• [PROVIDED RECORDS]:
──────────
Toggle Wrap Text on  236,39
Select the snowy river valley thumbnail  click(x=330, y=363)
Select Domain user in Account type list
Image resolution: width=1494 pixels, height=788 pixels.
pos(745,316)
──────────
Reproduce each of the entries above verbatim, line for line.

Toggle Wrap Text on  236,39
Select the snowy river valley thumbnail  click(x=330, y=363)
Select Domain user in Account type list
Image resolution: width=1494 pixels, height=788 pixels.
pos(745,316)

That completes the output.